Using a candy dataset (https://math.montana.edu/ahoegh/teaching/stat446/candy-data.csv), define and fit a regression model to understand the relationship between winpercent and pricepercent, chocolate, and caramel. More insight into the data is available at https://fivethirtyeight.com/videos/the-ultimate-halloween-candy-power-ranking/.
a. Write out the model and define all of the coefficients. (2 points)
b. Fit the model with software of your choice and print the results. (2 points)
c. Summarize your results from part 2, in a way that Willy Wonka could understand. (2 points)
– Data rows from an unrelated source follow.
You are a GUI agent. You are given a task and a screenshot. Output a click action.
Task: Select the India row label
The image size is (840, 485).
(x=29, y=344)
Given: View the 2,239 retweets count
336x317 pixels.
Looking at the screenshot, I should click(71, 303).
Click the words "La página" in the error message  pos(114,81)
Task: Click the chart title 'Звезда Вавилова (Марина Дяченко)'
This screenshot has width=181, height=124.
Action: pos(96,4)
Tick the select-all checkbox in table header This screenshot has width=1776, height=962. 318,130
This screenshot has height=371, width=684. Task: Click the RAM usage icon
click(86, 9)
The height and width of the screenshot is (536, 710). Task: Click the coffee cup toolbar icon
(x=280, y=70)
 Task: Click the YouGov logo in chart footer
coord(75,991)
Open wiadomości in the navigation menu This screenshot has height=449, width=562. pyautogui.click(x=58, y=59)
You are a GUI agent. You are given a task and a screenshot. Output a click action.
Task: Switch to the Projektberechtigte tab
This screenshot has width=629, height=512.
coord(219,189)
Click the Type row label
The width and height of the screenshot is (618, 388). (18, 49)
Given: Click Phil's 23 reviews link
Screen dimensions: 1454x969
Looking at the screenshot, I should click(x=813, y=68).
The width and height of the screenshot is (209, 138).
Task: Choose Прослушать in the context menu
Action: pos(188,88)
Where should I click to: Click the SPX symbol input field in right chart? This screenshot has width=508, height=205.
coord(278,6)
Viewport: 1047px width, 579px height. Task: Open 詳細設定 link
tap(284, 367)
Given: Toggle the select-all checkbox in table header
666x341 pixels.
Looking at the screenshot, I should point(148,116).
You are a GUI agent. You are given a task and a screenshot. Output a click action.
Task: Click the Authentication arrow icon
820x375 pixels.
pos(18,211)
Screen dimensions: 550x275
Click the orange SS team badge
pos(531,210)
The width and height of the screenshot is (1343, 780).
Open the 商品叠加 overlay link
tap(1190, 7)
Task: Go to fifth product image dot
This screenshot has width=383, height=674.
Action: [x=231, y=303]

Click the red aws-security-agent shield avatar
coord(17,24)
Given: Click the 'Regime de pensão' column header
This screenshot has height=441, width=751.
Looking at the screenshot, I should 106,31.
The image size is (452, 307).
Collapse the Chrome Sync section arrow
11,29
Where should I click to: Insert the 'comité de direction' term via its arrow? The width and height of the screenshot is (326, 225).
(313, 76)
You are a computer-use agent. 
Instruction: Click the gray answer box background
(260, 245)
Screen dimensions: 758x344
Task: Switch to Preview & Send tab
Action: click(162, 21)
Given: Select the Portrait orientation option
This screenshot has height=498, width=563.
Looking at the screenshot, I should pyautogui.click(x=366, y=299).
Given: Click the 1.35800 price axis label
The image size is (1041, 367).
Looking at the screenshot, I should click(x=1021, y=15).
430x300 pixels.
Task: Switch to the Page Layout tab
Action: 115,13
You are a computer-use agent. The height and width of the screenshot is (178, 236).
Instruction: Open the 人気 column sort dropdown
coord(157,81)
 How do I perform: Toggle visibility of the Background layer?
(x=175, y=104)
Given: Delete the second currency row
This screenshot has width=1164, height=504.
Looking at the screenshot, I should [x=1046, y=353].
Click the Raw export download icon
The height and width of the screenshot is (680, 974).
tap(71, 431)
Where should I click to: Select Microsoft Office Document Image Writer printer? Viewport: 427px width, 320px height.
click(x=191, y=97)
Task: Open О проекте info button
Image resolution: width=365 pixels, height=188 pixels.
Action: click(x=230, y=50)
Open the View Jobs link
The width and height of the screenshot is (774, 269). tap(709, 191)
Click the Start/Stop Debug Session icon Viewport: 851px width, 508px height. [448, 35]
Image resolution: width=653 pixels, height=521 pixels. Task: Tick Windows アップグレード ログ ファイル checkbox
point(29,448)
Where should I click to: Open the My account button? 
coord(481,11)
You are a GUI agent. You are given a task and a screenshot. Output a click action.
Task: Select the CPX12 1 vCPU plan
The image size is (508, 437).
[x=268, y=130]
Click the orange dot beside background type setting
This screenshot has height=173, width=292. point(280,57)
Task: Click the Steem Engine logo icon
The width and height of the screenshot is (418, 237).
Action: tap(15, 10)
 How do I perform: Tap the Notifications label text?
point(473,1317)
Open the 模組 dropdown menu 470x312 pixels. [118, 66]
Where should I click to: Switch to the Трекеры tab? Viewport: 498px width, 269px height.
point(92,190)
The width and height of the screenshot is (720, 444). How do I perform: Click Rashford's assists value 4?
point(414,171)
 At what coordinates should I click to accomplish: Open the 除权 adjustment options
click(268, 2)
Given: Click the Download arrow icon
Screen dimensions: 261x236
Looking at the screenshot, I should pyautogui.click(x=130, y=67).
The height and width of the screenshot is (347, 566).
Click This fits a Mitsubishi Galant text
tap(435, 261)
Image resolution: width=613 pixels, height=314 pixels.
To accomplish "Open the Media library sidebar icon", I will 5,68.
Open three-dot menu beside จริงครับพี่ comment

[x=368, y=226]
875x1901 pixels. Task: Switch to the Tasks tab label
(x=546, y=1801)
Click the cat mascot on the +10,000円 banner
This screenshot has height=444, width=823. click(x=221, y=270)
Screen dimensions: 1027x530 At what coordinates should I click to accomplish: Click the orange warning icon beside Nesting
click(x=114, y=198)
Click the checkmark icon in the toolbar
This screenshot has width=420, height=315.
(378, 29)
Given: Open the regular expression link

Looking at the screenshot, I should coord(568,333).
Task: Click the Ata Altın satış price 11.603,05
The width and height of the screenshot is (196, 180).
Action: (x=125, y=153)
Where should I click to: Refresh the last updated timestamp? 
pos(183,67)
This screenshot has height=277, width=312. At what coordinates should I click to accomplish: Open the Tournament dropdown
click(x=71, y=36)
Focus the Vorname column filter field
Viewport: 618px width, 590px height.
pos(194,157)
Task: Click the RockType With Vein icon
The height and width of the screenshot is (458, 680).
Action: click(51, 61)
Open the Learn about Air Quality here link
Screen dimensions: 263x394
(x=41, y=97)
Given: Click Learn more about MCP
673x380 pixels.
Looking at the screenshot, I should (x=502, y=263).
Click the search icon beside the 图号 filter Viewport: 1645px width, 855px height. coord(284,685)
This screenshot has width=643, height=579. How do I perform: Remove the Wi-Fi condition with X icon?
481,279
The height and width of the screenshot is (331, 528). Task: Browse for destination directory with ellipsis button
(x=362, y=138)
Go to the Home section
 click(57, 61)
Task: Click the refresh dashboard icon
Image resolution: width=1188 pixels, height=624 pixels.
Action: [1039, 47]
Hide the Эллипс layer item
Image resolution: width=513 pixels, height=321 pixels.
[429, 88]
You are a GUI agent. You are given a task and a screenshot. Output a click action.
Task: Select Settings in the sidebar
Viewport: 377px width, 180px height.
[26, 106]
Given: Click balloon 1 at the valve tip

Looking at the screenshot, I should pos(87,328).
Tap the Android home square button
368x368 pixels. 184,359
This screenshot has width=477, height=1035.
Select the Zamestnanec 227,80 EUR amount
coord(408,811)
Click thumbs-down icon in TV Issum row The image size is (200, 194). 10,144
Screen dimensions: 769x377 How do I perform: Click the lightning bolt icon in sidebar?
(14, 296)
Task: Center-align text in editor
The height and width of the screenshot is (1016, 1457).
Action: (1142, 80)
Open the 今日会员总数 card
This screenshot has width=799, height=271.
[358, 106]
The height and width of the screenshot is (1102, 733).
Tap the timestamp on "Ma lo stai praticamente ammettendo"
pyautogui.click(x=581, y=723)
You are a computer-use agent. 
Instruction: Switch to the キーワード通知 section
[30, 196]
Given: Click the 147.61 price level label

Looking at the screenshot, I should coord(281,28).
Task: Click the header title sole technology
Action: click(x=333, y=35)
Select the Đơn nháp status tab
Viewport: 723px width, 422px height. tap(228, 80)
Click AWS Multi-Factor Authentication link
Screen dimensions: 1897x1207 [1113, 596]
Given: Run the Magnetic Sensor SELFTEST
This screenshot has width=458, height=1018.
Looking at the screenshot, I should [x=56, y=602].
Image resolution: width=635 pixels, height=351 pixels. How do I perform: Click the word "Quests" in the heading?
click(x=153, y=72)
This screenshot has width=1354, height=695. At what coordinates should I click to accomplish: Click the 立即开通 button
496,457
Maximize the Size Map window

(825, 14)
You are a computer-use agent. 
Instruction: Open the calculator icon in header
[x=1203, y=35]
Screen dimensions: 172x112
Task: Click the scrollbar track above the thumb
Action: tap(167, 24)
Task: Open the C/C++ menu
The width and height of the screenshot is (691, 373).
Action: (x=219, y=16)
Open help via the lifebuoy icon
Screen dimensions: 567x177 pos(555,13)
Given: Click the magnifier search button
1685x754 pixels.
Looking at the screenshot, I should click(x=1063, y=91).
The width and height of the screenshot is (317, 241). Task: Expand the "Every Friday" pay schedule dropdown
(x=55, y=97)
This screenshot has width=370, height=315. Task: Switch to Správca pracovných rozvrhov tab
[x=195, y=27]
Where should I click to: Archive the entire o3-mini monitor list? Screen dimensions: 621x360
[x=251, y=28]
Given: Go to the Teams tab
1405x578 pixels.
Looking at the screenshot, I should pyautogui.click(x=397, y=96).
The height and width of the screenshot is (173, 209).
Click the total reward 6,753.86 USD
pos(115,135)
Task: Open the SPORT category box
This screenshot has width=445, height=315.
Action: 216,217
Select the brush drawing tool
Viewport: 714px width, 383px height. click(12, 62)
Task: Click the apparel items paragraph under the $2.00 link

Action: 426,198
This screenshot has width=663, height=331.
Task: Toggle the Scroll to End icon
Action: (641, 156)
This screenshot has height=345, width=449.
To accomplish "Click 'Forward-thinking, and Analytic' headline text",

d. Using your model from part b, create the candy with the highest win percentage. Then specify the levels of the predictors and create a predictive distribution for an individual type of candy with those features. (2 points)
a. (2 points)
Consider the code below. Create a figure of x and y. What linear regression assumption does this data violate?
n <- 100
x <- seq(1,100, length.out = n)
sigma <- 1
beta <- c(1, 1)
x_star <- log(x)
y <- rnorm(n, beta[1] + beta[2] * x_star, sd = sigma)
combined <- tibble(y = y, x = x)
b. (4 points)
How well does a linear regression model (y ~ x) recover the point estimates of beta? Justify your answer by using several (~1000) replications of simulated data.
c. (4 points)
How well does a linear regression model capture the uncertainty in a predictions for y conditional on
- x = 1
- x = 50
- x = 100